----- DATASET ENTRIES -----

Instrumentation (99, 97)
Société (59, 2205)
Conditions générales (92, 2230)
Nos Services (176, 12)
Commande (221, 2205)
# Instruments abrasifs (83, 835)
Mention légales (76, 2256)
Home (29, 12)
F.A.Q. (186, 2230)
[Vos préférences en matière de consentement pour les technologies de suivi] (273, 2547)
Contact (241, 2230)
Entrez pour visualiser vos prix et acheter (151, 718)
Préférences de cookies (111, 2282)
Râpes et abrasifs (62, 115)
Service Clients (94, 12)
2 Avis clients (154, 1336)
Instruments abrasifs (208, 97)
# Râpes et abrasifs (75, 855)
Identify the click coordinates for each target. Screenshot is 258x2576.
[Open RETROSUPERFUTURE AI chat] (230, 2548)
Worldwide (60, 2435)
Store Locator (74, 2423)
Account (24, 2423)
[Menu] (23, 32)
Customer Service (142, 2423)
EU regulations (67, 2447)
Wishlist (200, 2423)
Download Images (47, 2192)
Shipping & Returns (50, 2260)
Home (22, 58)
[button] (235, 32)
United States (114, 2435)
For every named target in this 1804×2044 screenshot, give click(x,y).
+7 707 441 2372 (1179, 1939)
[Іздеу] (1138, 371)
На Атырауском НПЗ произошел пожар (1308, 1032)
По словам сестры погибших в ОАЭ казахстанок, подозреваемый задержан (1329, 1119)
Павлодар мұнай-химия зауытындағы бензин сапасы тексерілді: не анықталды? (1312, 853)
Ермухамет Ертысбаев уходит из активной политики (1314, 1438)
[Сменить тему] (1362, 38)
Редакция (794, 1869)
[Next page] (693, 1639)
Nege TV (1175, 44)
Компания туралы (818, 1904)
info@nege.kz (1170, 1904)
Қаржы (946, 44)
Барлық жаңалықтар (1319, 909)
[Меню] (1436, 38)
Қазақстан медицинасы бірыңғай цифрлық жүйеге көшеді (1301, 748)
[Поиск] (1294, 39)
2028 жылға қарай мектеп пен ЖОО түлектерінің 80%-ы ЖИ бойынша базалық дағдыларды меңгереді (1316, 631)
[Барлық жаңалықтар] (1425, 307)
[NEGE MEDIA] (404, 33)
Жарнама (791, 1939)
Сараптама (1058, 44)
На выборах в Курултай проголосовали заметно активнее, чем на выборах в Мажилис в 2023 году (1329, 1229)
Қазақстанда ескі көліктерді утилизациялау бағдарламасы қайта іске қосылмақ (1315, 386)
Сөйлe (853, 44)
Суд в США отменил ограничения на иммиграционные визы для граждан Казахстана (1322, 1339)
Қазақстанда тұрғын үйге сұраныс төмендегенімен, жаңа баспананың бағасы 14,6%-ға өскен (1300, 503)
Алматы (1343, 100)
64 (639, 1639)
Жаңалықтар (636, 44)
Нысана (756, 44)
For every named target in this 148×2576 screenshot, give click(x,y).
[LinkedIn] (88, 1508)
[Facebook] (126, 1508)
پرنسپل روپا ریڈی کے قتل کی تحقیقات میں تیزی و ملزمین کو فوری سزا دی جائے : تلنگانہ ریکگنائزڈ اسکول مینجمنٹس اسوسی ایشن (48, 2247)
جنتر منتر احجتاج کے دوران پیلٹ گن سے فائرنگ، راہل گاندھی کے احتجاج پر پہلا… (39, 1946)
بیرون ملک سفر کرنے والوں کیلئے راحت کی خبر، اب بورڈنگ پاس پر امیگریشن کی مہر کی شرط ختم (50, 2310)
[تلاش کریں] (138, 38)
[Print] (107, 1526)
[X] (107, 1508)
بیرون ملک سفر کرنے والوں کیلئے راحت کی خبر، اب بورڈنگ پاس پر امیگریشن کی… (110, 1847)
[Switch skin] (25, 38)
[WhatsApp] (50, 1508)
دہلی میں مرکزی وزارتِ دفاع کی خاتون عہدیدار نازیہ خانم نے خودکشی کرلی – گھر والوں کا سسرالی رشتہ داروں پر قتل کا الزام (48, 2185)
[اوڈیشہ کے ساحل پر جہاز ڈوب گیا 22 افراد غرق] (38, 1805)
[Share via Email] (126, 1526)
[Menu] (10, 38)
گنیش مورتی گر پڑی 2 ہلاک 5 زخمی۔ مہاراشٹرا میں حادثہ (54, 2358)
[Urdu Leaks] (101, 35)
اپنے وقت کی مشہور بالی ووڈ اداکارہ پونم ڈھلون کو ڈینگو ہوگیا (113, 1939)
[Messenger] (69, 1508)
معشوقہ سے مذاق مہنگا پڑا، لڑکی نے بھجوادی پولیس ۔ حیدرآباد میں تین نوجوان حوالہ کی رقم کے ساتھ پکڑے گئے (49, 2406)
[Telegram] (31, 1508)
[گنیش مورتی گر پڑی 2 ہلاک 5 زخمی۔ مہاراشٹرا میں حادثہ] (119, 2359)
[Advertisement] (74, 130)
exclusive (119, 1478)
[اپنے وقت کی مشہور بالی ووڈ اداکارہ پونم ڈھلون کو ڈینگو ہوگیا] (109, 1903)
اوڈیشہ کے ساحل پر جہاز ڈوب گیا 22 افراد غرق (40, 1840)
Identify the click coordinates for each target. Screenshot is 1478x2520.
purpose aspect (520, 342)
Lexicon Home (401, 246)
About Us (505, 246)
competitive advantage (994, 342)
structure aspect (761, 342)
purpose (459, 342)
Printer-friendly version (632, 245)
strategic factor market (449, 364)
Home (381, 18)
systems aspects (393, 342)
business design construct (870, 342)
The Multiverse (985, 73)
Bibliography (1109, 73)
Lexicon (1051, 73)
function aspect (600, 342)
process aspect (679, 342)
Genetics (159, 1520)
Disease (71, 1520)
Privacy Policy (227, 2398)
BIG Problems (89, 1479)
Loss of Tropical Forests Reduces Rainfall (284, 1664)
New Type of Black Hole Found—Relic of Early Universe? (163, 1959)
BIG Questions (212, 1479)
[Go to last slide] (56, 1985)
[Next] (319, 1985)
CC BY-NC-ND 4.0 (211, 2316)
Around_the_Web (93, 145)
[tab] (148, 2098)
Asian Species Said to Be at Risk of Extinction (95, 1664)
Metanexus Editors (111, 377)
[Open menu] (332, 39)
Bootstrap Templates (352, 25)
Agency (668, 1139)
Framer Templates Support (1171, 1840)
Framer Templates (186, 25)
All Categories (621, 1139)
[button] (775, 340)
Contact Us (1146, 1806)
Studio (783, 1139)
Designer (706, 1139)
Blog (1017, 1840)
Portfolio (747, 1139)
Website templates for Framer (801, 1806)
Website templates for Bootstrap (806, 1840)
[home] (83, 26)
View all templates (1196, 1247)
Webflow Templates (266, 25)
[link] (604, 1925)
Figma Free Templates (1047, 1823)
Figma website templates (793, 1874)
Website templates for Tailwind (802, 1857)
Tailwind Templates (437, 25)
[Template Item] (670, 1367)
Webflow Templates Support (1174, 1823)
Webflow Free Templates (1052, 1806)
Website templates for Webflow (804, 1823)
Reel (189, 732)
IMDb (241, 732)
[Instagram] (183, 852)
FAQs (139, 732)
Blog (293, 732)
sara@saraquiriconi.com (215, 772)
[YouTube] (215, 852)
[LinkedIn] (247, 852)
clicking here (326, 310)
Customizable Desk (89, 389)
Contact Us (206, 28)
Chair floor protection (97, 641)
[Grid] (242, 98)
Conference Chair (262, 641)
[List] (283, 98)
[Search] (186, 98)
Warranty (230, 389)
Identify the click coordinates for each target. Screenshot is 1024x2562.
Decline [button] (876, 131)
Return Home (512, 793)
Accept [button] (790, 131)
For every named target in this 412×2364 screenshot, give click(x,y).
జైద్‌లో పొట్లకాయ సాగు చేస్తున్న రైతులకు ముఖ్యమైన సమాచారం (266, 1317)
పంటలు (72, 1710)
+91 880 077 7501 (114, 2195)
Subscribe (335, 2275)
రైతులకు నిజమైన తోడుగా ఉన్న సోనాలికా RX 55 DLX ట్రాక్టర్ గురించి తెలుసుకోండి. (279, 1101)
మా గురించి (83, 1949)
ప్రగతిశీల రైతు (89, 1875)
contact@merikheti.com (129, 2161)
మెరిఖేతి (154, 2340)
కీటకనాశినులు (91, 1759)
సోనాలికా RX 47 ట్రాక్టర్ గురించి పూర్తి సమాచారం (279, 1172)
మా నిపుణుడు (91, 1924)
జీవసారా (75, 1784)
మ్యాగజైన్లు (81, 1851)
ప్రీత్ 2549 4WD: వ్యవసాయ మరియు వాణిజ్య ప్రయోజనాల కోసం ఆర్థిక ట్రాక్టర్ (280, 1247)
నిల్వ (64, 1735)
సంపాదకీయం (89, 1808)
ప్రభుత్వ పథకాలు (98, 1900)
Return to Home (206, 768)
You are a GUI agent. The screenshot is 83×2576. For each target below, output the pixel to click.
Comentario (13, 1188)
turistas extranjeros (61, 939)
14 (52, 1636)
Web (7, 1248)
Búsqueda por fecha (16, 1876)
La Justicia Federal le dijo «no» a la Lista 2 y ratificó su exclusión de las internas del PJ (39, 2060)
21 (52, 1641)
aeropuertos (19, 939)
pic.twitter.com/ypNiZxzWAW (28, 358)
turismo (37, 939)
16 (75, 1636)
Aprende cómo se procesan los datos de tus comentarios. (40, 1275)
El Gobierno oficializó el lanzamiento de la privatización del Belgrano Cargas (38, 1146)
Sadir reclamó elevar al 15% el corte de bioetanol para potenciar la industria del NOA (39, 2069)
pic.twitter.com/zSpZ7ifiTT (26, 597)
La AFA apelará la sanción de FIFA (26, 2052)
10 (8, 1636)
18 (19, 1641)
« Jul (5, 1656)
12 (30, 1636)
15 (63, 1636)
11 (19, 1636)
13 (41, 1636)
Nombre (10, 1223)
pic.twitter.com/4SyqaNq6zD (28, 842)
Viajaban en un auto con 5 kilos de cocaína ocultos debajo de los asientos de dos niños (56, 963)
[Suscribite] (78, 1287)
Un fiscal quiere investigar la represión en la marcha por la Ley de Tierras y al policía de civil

-----

Across the data above, how many lines carry the word "Framer"? Only the number is needed.

• TASK RESPONSE
3